O historiador norte-americano Robert Darnton, professor emérito da Universidade Harvard, diz se opor a qualquer medida que envolva censura e sugere que, “a médio ou longo prazo, isso [o consumo indiscriminado de mentiras] acaba, se autocorrige; se melhorar a política, isso melhora também”.
Darnton lembra que a disseminação de notícias falsas não é novidade. Já no século VI, conta, o historiador Procópio escreveu um texto secreto, chamado Anekdota. “Ali ele espalhou fake news, arruinando a reputação do imperador Justiniano e de outros. Era bem similar ao que aconteceu na campanha eleitoral americana.”

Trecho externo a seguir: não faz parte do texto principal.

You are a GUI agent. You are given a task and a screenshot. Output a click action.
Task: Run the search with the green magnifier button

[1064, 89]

Em artigo recente, a pesquisadora americana Judith Donath, do Centro Berkman Klein para Internet & Sociedade da Universidade Harvard, escreveu que, na era das redes sociais, não se compartilha e curte notícias apenas para informar ou persuadir, mas “como um marcador de identidade, uma forma de proclamar sua afinidade com uma comunidade particular”.

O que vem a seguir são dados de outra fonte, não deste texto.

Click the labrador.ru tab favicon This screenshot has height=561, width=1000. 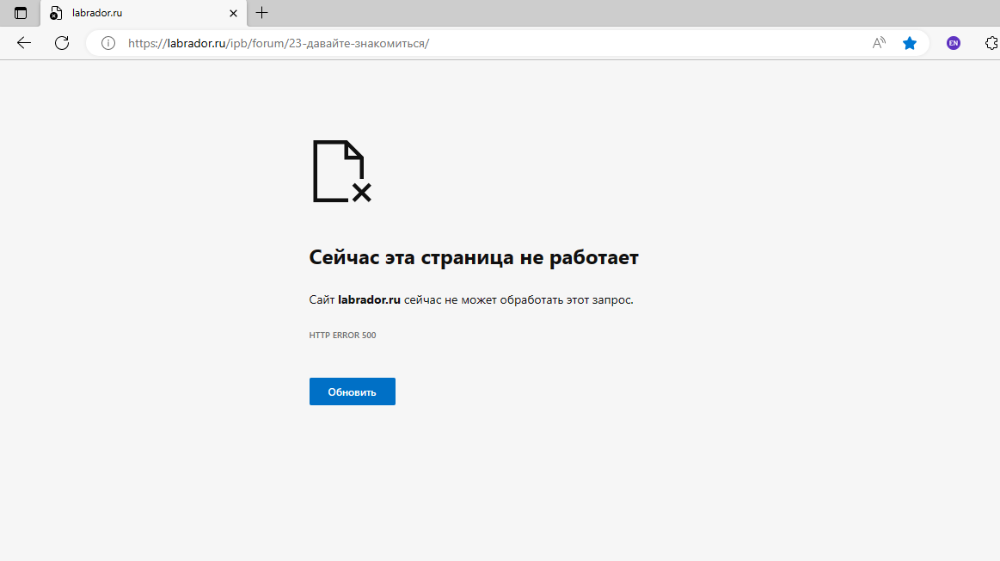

Interagir com uma notícia falsa, argumenta, pode enfurecer os de fora dessa comunidade, mas é um “sinal convincente de fidelidade ao seu grupo”.
A psicanalista e jornalista Maria Rita Kehl lê de outro modo. “Como não sabemos o que fazer com algumas notícias que nos chocam, ética ou moralmente, passamos adiante com a sensação de estar participando, de alguma forma, da esfera pública. No fundo não é muito diferente da dona de casa que ouve uma fofoca e corre para o muro, a contar para a vizinha”, afirma.
“A diferença”, acrescenta, “é que o 'muro' hoje é a internet, e a fofoca que a vizinha quer passar adiante chega a milhares de pessoas. O que torna o problema mais complexo é que o mesmo dispositivo que serve para espalhar notícias falsas e arruinar a imagem de pessoas públicas, também serve para mobilizar campanhas de solidariedade, por exemplo”.